Thank you for giving us James Maier's article "Speed Demon." Every culture has its drugs, and the United States appears to be shifting heavily from alcohol use to antidepressants, speed and caffeine, as contemporary standards of workplace efficiency change our habits. Cultural drug analysis is one of the best and most overlooked means of looking at the material causes of national trends, and I commend Salon for publishing regarding an issue that others tend to ignore.

-- John Ring

As a drug and alcohol counselor, I am upset to see among your great stories a piece like this (there have been others as well) that glorifies drug use in the way that addicts in early treatment smile and minimize their substance abuse and dependence. I get the feeling that your editorial staff thinks it is cool and harmless. I find it boring; or, as they say in AA or NA: Nobody wants to hear someone else's "drunkalogue" or "drugalogue." Spare us. Give the space to someone who has something clearheaded and interesting to say. Don't glorify drugs. Families in the U.S. are paved with cruelty, abuse of all kinds including incest, unemployment, crime, etc. Drugs are not pretty or helpful or funny. Grow up.

-- Nancy

Wonderful article! Thanks for the insights, and the chance to be grateful. (I, too, am a near escapee from that lovely high-low prison, though I only recently gave up coffee and have just started thinking about sugar -- we speed addicts are clever about finding substitutes!)

One thing, though. When your author writes, about lying to his girlfriend and breaking their pact to quit, "That kind of damage may not be the kind that can ever be fully repaired," I need to demur. You can heal those rifts over time, and come back to perfect trust. It takes patience and determination, but it's worth it.

-- Jezra Kaye

Oh boohoo for James "Pseudonym" Maier. He had to sit in a car in a bad neighborhood for a couple of hours while his connection was inside a warehouse scoring him some illicit crystal methamphetamine? And then, some ruffians mad-dogged him while he was sitting in the car? Then to top it all off, his wife got mad at him for doing drugs after he said he wouldn't? Sounds like a pretty tough way to bottom out. Not.

I would have preferred to hear more of Maier's musings about our culture's love of life in the fast lane and how that relates to a rise in meth use. Now that would have been something worth exploring for two or three pages. Instead I was bored into wanting to do a line of meth myself to keep from falling asleep by his tale of yet another wussy white kid on drugs who happens to know how to string a couple of sentences together.

Maier really didn't have it that hard, and what he did have in the way of a good time wasn't relevant enough to the points he was trying to make.

GIVEN ENTRIES:
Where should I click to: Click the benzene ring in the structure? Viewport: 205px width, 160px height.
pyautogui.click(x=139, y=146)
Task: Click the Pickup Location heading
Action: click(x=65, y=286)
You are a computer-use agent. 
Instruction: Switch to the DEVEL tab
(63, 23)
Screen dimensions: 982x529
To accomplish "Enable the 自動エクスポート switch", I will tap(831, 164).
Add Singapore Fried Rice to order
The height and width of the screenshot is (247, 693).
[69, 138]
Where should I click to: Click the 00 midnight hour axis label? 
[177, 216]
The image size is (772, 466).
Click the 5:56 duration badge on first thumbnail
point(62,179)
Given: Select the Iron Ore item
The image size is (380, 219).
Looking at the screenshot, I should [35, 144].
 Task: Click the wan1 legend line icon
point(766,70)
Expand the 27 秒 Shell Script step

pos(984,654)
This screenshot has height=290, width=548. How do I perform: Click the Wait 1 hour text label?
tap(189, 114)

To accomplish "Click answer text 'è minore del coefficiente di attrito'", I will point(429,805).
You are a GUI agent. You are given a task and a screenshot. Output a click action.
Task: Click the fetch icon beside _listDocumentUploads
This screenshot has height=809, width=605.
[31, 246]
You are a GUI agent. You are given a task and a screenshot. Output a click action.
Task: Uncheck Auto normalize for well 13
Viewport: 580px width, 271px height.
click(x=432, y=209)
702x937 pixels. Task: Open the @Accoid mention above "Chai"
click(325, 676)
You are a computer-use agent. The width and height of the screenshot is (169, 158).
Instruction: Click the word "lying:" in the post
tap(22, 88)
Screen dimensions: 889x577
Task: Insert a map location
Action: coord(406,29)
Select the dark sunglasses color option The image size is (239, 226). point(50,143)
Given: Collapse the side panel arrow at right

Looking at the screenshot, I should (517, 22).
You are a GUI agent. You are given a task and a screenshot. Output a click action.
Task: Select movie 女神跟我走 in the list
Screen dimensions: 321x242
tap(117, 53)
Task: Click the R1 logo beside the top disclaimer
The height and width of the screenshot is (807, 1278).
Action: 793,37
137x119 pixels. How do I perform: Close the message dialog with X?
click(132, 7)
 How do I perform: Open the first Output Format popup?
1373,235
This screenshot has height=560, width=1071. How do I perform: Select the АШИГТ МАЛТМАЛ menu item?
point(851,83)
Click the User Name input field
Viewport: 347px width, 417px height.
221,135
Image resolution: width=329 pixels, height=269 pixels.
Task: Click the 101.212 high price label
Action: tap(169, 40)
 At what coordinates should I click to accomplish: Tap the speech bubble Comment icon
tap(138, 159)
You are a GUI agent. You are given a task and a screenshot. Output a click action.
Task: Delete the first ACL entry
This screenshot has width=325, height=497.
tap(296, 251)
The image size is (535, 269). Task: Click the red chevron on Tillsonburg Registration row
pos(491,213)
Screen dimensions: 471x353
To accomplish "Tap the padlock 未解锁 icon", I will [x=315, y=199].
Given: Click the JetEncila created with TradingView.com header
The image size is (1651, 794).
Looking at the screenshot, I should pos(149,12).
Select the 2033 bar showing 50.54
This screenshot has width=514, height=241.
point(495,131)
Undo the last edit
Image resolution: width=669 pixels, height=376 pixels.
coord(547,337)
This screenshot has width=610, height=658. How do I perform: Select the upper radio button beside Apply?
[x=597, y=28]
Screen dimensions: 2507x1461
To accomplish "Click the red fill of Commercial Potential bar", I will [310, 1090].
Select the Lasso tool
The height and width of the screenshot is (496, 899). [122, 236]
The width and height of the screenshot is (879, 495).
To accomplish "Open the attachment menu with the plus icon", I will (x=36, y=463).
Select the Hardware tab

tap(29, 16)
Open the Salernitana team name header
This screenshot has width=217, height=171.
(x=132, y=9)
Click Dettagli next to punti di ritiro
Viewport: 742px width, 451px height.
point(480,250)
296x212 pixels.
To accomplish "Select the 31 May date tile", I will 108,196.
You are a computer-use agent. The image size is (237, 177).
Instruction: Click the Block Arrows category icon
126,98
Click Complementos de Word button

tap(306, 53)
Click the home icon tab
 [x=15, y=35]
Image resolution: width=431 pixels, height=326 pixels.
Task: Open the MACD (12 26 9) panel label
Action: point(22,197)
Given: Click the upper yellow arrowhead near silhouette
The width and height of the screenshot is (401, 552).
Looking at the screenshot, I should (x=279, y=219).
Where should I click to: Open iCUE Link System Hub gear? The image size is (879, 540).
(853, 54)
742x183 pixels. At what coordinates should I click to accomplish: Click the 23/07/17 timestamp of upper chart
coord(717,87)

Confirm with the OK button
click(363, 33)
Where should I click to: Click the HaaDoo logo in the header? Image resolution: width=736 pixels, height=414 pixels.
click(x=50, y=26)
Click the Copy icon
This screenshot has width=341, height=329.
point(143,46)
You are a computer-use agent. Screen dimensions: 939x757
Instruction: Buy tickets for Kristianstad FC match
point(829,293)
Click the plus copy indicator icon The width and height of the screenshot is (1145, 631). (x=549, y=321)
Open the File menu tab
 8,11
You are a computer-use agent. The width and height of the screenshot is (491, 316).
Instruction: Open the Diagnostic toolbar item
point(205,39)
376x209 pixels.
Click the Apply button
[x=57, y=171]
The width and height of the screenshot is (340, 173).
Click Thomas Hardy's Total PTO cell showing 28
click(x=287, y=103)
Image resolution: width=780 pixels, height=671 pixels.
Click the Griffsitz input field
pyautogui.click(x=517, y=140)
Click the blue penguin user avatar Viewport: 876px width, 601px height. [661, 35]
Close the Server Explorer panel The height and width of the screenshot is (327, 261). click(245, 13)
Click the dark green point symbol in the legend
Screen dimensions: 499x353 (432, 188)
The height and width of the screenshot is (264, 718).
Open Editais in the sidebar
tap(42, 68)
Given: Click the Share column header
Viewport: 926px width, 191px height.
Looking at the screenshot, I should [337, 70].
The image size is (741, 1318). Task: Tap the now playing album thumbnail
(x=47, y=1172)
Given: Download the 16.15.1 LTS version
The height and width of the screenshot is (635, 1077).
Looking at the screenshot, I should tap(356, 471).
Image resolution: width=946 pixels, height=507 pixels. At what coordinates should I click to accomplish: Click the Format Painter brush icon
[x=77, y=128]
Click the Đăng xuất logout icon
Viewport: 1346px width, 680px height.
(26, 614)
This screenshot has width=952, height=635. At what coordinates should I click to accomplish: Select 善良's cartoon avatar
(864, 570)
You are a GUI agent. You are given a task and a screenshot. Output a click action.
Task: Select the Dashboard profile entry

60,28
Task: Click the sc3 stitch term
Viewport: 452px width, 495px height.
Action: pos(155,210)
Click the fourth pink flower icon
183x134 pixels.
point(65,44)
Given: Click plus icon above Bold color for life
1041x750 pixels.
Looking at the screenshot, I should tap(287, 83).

TO DO: Retype the stretch of the reader letters about "Speed Demon" from "I would have" through "trying to make.".

OUTPUT FOR THIS TASK:
I would have preferred to hear more of Maier's musings about our culture's love of life in the fast lane and how that relates to a rise in meth use. Now that would have been something worth exploring for two or three pages. Instead I was bored into wanting to do a line of meth myself to keep from falling asleep by his tale of yet another wussy white kid on drugs who happens to know how to string a couple of sentences together.

Maier really didn't have it that hard, and what he did have in the way of a good time wasn't relevant enough to the points he was trying to make.